=== Materials provided ===
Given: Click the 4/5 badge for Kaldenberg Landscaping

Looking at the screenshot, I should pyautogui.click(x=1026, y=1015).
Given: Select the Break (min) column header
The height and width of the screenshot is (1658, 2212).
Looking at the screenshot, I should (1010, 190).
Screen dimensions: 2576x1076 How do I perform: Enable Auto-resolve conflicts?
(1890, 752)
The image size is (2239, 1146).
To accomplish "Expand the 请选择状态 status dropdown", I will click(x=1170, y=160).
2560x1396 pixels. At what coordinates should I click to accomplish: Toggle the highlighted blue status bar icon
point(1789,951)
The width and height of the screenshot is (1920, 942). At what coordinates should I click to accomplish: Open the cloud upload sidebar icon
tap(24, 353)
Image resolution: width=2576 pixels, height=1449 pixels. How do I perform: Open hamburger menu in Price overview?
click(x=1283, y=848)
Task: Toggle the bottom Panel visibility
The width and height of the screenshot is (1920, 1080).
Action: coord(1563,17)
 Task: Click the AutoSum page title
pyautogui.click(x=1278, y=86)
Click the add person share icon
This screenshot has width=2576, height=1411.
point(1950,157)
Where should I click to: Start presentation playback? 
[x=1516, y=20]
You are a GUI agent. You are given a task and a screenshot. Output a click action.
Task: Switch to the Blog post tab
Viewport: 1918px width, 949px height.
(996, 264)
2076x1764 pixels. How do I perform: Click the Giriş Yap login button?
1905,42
===
Exercise aim>
Reproduce the preceding entries exactly and completely.

Output of the exercise>
Given: Click the 4/5 badge for Kaldenberg Landscaping

Looking at the screenshot, I should pyautogui.click(x=1026, y=1015).
Given: Select the Break (min) column header
The height and width of the screenshot is (1658, 2212).
Looking at the screenshot, I should (1010, 190).
Screen dimensions: 2576x1076 How do I perform: Enable Auto-resolve conflicts?
(1890, 752)
The image size is (2239, 1146).
To accomplish "Expand the 请选择状态 status dropdown", I will click(x=1170, y=160).
2560x1396 pixels. At what coordinates should I click to accomplish: Toggle the highlighted blue status bar icon
point(1789,951)
The width and height of the screenshot is (1920, 942). At what coordinates should I click to accomplish: Open the cloud upload sidebar icon
tap(24, 353)
Image resolution: width=2576 pixels, height=1449 pixels. How do I perform: Open hamburger menu in Price overview?
click(x=1283, y=848)
Task: Toggle the bottom Panel visibility
The width and height of the screenshot is (1920, 1080).
Action: coord(1563,17)
 Task: Click the AutoSum page title
pyautogui.click(x=1278, y=86)
Click the add person share icon
This screenshot has width=2576, height=1411.
point(1950,157)
Where should I click to: Start presentation playback? 
[x=1516, y=20]
You are a GUI agent. You are given a task and a screenshot. Output a click action.
Task: Switch to the Blog post tab
Viewport: 1918px width, 949px height.
(996, 264)
2076x1764 pixels. How do I perform: Click the Giriş Yap login button?
1905,42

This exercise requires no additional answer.